Currency

This blog post was made using dictation summary software, and posted for SEO purposes. If you really want to know what this episode is about, check out the full episode here: https://youtu.be/CJX2jTueW9s?si=Cr28eTsKn7_RgA1L

It’s episode 9 and it’s going fine! Welcome to the blog of the Obojima Podcast! This podcast is a deep dive into the creative process of creating Obojima: Tales from the Tall Grass. First things first, let’s meet our intrepid crew of writers. 

  • Jeremiah Crofton - The Creative Director of 1985 Games and the creator of Obojima. 

  • Ari Levitch - Head Writer

  • Adam Lee - Head Writer

High along the weather-worn cliffs to the west of Mount Arbora, where the wind speaks in ten dialects and the clouds cast stories across the stone, rests Sky Kite Valley—a sprawling, many-tiered city carved into the bones of the island itself. It is a place where invention and intuition entwine, where the dream of flight is not only sacred but inevitable.

The writers—Jeremiah, Ari, and Adam—gathered again, as they do, to press ink into sky. Their meeting turned toward the windswept ledges of Sky Kite and the culture of those who dare gravity for breakfast.

Machines with Wings and Hearts of Flame

The people of Sky Kite Valley are obsessed with the sky. Not in passing, not romantically, but devoutly. They tinker with flight the way others pray. Every rooftop is a proving ground. Every child knows how to catch thermals before they know how to read.

Much of the discussion circled around the city’s mad beauty: its terraces built into cliffs, its absence of a beach (the sea here is vertical), and the strange machines that fill its skies. These are not sleek machines of polished steel, but living testaments to risk and resourcefulness—gliders, pedal-propellers, hot air balloons that defy physics by the grace of desperate brilliance.

Some of these devices are fueled by candles—giant pink ones made only four times a year by a ten-person crew, each wick a lever of ascent or descent. Some look like flying fish or paper cats, drifting over stone courtyards like airborne folklore.

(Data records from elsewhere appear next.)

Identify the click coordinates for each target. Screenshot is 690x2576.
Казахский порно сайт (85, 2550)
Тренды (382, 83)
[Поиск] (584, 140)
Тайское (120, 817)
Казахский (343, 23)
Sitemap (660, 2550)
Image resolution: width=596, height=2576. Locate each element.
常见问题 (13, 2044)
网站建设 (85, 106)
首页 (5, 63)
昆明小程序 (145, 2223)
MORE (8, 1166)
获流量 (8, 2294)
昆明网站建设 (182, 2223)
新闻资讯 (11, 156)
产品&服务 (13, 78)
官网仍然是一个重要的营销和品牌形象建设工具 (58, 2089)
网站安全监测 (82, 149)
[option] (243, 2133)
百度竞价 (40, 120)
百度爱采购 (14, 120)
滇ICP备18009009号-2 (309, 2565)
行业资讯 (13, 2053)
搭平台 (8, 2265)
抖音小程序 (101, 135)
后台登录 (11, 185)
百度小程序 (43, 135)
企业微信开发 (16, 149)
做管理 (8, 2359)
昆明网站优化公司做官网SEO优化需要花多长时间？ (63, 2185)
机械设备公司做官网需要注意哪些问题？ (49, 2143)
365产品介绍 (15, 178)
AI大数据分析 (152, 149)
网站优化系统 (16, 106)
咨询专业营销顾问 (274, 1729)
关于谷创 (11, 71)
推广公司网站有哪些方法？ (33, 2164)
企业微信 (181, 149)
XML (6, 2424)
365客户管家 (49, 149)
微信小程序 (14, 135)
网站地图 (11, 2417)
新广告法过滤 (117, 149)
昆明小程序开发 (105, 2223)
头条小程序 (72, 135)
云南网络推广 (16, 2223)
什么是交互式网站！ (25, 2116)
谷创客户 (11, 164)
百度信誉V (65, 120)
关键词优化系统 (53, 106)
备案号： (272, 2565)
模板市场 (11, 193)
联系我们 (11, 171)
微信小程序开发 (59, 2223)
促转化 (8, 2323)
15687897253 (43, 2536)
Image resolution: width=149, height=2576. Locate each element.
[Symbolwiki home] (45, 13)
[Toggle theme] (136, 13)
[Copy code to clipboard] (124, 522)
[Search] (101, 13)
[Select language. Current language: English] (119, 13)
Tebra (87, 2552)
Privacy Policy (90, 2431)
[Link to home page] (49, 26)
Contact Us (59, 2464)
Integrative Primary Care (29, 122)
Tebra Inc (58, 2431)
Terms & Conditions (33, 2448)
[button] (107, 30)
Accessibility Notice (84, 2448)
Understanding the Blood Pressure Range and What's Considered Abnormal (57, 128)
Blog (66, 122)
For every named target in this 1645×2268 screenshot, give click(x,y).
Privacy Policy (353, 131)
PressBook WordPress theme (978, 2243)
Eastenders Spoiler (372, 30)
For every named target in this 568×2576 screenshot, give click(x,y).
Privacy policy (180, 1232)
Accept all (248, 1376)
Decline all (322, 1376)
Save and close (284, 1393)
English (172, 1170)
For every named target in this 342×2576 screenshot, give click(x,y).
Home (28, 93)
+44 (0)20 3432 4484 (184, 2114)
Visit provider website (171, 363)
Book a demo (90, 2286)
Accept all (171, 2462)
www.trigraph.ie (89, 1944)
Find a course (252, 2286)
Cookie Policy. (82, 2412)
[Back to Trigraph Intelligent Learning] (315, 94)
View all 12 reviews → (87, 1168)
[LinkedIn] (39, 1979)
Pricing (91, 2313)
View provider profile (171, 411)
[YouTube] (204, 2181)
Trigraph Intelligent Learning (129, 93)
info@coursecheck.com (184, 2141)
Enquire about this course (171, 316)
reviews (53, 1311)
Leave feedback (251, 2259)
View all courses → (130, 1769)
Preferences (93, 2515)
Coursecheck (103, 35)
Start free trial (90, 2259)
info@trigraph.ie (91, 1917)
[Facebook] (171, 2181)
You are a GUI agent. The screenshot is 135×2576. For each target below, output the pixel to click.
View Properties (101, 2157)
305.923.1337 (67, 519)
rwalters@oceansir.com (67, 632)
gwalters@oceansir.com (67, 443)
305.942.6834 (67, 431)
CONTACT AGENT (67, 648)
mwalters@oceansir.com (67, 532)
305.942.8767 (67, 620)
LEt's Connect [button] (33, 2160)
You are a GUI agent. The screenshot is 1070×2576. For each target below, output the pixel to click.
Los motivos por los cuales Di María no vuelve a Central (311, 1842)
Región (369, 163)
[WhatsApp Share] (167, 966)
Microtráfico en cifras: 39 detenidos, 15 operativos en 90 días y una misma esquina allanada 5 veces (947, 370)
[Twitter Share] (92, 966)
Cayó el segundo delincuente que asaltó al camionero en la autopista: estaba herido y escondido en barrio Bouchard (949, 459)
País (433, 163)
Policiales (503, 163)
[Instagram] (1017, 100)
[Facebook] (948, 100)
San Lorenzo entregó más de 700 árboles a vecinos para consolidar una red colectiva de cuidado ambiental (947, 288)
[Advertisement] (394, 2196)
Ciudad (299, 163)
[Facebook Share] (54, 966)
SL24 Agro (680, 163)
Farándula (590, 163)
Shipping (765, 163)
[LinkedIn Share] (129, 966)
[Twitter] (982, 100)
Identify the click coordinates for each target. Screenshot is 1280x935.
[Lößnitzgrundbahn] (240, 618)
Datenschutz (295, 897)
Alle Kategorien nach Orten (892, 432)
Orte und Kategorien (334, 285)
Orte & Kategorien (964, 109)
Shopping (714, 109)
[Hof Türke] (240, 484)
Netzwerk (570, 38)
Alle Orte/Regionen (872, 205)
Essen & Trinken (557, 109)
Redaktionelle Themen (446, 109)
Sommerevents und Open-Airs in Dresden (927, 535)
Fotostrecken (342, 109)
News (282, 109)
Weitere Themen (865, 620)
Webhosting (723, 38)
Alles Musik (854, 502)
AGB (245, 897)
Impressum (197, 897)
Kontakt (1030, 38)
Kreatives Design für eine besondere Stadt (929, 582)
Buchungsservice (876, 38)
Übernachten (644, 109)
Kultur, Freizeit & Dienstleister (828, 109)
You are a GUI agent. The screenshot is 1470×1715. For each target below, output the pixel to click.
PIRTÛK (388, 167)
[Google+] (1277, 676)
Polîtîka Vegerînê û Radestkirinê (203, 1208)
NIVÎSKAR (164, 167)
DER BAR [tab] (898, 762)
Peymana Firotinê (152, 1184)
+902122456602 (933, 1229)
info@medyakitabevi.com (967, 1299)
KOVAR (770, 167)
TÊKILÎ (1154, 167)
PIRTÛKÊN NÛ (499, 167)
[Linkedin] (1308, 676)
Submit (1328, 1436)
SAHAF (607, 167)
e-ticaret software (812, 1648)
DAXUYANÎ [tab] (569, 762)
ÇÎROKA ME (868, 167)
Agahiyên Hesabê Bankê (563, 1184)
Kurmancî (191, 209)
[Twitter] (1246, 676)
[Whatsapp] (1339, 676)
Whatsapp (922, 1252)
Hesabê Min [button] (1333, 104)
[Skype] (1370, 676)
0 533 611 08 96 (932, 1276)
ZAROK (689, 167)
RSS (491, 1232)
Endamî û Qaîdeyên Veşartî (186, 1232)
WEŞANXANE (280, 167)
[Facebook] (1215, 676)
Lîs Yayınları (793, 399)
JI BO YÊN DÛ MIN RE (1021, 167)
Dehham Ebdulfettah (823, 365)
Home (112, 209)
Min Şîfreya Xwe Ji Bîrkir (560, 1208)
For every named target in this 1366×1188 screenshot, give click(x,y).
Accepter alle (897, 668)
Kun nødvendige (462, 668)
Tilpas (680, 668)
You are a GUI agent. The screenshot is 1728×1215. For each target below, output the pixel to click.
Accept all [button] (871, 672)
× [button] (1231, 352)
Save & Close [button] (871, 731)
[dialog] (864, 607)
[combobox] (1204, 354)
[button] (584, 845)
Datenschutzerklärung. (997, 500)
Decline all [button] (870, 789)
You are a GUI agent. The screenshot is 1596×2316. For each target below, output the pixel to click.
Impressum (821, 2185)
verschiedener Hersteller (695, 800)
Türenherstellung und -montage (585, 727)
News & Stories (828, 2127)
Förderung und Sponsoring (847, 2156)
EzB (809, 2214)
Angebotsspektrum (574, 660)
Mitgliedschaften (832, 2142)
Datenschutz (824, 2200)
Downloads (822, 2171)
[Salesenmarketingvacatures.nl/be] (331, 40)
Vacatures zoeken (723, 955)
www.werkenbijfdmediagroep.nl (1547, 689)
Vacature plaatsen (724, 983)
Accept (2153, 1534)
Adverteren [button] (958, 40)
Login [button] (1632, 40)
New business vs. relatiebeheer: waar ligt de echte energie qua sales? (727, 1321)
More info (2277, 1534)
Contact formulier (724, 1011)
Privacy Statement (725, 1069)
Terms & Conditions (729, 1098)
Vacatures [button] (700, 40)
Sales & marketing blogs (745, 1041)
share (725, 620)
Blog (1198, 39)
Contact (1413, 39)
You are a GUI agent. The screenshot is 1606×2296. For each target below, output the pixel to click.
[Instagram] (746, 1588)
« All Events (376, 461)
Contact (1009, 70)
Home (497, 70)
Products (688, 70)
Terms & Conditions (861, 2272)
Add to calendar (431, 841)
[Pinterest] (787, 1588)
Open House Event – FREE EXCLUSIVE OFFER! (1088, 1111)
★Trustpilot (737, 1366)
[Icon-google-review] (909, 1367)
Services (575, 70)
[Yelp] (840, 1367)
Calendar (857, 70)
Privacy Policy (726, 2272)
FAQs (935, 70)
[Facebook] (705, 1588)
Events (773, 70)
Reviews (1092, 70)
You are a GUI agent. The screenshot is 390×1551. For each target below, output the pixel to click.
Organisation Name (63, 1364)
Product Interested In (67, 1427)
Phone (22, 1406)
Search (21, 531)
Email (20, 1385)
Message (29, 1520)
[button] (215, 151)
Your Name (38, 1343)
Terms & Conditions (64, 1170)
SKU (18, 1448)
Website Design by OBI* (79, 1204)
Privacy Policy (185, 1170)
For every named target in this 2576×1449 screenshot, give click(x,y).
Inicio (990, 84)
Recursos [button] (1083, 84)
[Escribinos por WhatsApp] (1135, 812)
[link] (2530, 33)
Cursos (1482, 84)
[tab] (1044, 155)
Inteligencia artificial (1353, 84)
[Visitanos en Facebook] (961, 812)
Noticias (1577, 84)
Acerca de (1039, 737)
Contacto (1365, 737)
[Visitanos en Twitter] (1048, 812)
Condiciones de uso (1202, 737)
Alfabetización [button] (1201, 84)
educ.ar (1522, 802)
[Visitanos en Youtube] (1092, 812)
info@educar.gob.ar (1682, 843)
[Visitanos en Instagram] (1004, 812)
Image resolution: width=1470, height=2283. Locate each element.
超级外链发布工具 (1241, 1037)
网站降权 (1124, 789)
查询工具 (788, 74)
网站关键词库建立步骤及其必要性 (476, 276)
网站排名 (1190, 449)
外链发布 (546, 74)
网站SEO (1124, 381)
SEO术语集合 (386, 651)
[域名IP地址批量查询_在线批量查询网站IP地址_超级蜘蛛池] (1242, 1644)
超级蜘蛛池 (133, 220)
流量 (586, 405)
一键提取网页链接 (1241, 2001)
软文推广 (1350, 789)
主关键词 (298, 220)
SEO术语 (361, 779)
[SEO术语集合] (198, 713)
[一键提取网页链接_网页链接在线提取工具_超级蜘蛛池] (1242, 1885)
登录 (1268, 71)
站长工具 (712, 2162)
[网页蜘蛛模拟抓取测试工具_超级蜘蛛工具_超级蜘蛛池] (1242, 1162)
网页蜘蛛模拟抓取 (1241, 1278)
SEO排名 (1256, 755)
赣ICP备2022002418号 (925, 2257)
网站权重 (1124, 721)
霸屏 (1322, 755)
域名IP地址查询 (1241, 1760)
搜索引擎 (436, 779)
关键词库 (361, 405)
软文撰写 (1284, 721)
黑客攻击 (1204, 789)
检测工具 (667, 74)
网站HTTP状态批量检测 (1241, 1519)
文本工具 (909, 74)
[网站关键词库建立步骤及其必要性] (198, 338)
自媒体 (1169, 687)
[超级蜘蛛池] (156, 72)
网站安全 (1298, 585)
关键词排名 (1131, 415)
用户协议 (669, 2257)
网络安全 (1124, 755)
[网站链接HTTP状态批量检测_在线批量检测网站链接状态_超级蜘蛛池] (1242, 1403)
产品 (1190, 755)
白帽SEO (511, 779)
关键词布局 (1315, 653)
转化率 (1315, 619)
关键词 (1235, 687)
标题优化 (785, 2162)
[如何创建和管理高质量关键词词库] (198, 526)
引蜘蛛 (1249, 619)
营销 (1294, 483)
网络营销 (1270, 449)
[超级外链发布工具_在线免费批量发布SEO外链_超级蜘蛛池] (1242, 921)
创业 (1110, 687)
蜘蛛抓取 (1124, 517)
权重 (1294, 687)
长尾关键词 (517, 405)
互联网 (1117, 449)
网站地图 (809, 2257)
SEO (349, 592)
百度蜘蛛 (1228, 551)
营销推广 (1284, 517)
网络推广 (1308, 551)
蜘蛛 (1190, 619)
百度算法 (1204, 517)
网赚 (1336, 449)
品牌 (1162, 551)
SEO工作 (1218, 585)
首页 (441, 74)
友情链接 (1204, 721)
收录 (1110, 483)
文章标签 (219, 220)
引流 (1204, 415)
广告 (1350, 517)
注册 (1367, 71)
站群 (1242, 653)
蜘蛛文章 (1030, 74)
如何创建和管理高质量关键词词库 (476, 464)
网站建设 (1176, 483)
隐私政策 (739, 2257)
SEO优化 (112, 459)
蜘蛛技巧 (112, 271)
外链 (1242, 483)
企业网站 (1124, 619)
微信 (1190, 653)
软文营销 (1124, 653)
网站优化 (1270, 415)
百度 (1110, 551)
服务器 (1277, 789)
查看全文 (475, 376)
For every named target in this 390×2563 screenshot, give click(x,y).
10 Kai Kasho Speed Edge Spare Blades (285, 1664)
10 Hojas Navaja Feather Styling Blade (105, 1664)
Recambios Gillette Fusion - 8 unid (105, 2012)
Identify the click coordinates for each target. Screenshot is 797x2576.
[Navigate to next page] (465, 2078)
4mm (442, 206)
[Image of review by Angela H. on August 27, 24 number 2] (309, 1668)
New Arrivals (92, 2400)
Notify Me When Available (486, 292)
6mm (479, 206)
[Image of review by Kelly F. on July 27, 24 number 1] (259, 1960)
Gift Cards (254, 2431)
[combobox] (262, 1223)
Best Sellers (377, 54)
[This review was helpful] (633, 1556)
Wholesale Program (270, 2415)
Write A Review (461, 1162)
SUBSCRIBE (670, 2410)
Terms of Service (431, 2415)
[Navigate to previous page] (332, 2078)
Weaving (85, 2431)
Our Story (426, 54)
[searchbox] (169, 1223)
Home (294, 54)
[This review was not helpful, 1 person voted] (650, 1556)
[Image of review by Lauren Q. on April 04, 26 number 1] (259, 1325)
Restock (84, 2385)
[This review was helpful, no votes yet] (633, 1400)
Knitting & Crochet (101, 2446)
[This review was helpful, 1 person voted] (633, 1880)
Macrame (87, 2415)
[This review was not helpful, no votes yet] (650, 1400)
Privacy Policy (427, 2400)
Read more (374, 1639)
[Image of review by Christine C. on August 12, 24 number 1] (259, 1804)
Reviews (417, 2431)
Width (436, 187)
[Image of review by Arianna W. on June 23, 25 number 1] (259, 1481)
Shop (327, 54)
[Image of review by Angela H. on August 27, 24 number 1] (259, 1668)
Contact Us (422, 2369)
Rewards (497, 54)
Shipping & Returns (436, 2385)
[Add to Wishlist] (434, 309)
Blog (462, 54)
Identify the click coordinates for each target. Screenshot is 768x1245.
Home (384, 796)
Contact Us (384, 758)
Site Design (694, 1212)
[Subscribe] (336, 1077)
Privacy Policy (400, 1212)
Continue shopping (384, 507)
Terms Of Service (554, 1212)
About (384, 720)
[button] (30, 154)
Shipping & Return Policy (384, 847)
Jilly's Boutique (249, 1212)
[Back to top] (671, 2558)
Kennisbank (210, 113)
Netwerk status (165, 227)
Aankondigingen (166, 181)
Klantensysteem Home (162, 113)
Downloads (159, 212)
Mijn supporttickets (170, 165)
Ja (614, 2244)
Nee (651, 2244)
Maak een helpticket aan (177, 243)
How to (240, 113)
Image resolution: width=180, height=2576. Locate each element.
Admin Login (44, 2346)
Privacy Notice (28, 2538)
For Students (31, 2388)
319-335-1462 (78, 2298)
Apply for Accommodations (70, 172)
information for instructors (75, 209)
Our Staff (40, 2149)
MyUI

The Sky King and the Hunter

Woven through the wires and wind is myth: The Sky King, once a living monarch of the air, now said to appear as a drifting skeleton, his skull rumored to hold a diamond—or perhaps a sacred wax—that could revolutionize ballooncraft. The expedition to find him is both a spiritual quest and a scientific moonshot, drawing comparisons to humanity’s real-world reach for the moon.

Yet not all who rule the sky are revered. There is also The Hunter—a terrible beast with six eyes, four wings, and the silhouette of an ancient predator. Locals view it with reverence and dread, like a weather god who sometimes eats koi. It is both protector and threat, its presence pressing tension into every ascent.

The Spirit in the Steam and the Politics of Progress

But this is no clean utopia. Below the wonder lies friction—between the elders who remember when feet stayed on the ground, and the new breed of thinkers who build toward the clouds. Factions begin to form. Pilots and engineers pit their vision of a lifted future against traditionalists and coastal folk, like Holly of the Diver’s Lodge, who struggles to find parts for her great undersea swordfish while everyone throws wax and fabric at the sky.

Lurking behind the coal smoke and dream maps is something older: a steam spirit, muse-like and fickle, appearing translucent when pleased and fully opaque when thrilled. It is uncertain whether this spirit is benevolent, or simply bored. It watches the builders. Sometimes it blesses them. Sometimes it breaks their wings.

City of Layers and Locks

Sky Kite Valley is more than its skyline. Its streets are vertical: a city of levels, each tier housing a different class, purpose, and philosophy. Stairs dive into the ocean, and a system of locks and barges reminiscent of Omashu’s (Avatar the Last Airbender) mail chutes keeps goods and people in motion. In the taverns near the docks, a barge master, a kite-maker, and other colorful NPCs weave their own plots while watching balloons fade into mist.

Invention as Survival, Myth as Compass

Every candle lit in Sky Kite Valley is an act of defiance against the Corruption spreading elsewhere across Obojima. Some believe the push to fly is desperation disguised as progress. Others say it's what makes the island worth saving.

Either way, the sky is watching. And someone, somewhere, is always building.